> EXERCISE INSTRUCTIONS: Reproduce the items word for word, from the line with "queeropedia (729, 556)" up to and including the line with "Aktuelno (265, 871)", and give only those lines.

Items for locating text and elements
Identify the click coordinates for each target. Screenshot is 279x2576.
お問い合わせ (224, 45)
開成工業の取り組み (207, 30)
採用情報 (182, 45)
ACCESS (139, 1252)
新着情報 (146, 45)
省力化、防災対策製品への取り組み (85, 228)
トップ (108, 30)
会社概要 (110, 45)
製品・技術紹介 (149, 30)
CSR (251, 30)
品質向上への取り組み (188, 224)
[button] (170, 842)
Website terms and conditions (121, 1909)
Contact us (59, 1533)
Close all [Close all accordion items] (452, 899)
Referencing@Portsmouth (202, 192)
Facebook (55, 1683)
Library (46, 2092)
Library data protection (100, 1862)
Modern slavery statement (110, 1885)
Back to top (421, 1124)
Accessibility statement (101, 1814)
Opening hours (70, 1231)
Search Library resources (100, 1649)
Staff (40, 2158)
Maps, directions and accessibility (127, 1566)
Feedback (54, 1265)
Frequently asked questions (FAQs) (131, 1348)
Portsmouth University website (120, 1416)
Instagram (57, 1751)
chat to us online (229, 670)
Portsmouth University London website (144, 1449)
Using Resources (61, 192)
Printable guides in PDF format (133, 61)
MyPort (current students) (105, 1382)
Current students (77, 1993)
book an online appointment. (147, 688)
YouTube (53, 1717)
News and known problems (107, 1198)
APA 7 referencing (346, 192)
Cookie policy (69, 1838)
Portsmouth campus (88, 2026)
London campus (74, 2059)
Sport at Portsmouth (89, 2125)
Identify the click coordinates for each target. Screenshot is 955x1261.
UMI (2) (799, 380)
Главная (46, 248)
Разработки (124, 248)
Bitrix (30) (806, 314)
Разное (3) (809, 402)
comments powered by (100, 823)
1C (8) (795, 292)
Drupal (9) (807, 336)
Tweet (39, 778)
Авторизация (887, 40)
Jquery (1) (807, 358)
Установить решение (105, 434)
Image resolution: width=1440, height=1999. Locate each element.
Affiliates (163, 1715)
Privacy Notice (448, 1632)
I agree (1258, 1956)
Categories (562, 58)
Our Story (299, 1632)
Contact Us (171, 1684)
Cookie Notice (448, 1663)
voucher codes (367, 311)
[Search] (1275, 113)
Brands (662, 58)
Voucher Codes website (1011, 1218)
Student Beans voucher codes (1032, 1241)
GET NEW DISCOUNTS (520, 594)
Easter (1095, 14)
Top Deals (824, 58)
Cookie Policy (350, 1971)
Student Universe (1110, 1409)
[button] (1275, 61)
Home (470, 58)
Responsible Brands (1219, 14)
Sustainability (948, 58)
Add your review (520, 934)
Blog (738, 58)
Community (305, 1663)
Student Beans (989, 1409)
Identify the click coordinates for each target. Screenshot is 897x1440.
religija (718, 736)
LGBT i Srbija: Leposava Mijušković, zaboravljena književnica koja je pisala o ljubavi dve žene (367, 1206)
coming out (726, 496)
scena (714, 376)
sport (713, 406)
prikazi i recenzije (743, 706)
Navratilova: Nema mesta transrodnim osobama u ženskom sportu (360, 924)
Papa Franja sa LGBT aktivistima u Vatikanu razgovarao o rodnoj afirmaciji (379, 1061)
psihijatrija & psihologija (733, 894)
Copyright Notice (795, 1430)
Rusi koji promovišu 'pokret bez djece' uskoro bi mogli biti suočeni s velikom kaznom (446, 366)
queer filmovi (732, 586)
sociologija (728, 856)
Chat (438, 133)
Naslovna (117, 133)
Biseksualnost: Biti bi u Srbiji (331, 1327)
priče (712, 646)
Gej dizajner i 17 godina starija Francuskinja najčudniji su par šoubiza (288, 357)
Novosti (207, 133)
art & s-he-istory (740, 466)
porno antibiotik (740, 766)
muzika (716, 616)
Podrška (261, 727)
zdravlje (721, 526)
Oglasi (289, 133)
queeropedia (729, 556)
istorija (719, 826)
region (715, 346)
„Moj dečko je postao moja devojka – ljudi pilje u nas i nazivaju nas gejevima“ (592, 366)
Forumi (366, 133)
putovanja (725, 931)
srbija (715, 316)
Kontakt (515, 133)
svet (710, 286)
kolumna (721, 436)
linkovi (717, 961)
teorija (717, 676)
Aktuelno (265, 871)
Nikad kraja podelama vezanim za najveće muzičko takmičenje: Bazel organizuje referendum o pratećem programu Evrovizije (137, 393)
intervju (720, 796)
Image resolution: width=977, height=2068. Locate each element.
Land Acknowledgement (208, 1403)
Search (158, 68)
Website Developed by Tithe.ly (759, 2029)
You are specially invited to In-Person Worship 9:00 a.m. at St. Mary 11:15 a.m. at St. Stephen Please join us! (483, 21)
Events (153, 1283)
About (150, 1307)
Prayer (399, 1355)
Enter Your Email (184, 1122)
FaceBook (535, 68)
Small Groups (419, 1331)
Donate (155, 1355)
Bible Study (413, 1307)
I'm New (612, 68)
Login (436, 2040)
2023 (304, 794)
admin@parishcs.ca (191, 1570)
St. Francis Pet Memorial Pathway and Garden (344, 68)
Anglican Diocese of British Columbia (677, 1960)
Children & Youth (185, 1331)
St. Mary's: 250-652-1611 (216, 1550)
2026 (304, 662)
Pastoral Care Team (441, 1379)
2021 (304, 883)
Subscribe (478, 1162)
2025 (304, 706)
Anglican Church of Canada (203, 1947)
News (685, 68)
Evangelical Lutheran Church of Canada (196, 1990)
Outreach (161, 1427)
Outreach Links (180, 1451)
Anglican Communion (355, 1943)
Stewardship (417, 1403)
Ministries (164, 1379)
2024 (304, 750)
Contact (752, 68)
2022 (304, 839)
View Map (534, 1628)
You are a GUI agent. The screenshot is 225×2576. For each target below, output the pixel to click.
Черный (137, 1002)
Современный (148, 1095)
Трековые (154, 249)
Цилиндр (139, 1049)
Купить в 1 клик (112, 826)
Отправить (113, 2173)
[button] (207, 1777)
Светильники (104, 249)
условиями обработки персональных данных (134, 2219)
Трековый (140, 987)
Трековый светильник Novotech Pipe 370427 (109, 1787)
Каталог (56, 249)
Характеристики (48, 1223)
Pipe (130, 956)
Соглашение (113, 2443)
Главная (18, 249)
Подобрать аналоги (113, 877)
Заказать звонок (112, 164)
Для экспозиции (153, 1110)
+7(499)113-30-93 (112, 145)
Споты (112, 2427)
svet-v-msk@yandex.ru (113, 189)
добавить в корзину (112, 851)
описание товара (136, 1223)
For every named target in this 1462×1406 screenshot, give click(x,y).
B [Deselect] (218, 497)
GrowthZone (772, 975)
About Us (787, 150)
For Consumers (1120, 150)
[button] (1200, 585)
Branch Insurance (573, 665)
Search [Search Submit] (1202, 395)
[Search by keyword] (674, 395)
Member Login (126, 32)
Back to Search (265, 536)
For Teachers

> RESULT OF THE TASK:
queeropedia (729, 556)
istorija (719, 826)
region (715, 346)
„Moj dečko je postao moja devojka – ljudi pilje u nas i nazivaju nas gejevima“ (592, 366)
Forumi (366, 133)
putovanja (725, 931)
srbija (715, 316)
Kontakt (515, 133)
svet (710, 286)
kolumna (721, 436)
linkovi (717, 961)
teorija (717, 676)
Aktuelno (265, 871)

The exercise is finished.